Introduction / objectives
Extended Spectrum beta-lactamase (ESBL)-mediated resistant Klebsiella pneumoniae are important opportunistic pathogens. In this study we investigated the prevalence of plasmid-mediated fluoroquinolone resistance in ESBL-producing K. pneumoniae in nosocomial infections in Kuwait.
From a total of 72 non-duplicate quinolone and cephalosporin resistant Enterobacteriacae obtained from October-December 2010 from Ahmadi hospital in Kuwait, 16 were K. pneumoniae. Antimicrobial susceptibility was determined by Vitek, Microscan, double disc diffusion, agar dilution and E-test against a panel of 26 antimicrobial agents. The presence of blaSHV, blaTEM, blaCTX-M, gyrA, parC, qnrA, qnrB, qnrS and class 1 integrons were determined by PCR and sequencing. Pulsed-field gel electrophoresis (PFGE) was used for typing the strains and the results were analysed according to Tenover criteria.

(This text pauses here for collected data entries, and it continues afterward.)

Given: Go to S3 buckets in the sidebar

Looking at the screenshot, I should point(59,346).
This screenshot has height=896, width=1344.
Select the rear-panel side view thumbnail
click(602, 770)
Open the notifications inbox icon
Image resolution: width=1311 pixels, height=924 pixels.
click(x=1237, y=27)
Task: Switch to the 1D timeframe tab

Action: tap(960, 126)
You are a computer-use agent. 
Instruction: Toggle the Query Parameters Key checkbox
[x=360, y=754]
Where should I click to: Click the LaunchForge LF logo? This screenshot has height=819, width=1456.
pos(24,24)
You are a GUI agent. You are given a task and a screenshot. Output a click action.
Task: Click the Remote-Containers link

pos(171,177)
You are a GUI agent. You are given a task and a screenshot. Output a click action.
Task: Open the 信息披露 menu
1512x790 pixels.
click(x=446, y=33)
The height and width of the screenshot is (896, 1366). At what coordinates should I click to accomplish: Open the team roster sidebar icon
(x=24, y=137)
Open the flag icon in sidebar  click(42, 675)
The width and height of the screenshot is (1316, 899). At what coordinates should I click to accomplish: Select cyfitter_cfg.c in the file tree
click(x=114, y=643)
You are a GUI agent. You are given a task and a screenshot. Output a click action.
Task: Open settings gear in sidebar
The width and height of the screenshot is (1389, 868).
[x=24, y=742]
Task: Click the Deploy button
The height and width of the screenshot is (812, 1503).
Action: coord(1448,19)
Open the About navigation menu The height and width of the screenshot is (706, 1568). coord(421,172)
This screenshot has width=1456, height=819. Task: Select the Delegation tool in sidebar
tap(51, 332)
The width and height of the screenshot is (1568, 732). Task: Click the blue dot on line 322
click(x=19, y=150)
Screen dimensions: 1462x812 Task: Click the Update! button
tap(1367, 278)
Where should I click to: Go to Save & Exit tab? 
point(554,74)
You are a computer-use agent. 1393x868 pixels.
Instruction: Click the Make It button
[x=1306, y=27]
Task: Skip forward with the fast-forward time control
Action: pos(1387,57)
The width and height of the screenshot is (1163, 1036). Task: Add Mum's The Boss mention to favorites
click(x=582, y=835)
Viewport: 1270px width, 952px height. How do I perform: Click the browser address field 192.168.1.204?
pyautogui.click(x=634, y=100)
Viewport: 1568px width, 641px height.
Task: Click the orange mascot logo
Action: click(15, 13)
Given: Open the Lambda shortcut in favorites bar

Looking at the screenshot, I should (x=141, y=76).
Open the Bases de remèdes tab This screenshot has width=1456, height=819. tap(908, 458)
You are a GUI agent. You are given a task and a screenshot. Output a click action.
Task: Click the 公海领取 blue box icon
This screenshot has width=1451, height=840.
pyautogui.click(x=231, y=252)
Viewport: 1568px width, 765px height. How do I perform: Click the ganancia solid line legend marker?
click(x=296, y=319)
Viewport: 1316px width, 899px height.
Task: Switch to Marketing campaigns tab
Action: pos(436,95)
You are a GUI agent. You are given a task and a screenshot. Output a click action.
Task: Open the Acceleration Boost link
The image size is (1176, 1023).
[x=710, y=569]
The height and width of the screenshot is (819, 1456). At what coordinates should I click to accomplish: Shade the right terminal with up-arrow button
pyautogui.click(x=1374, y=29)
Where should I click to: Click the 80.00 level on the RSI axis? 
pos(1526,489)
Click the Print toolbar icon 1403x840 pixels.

All 16 isolates were resistant to all antibiotics tested including ciproflaxoacin (MIC>4), tazobactam (MIC>16), cefotaxime (MIC>16) and ceftazidime (MIC>16); except for carbapenems, amikacin, and tigecycline. blaTEM, blaSHV& & blaCTX-M-15 were present in 81.25% (13), 81.25% (13) and 68.75% (11) respectively. Nine (56.25%) isolates contained all three bla genes of which one harboured qnrA (A2 allele) and a class 1 integron. No mutations were found in gyrA and parC. PFGE revealed that K. pneumoniae isolates harbouring ESBL genes consisted of two distinct clones.
Contrary to a previous study, we hereby report the emergence of plasmid-mediated qnrA gene among ESBL producing nosocomial K. pneumoniae for the first time in Kuwait. Identification of these strains are crucial for administering the correct antibiotic and preventing their spread among hospitalised patients.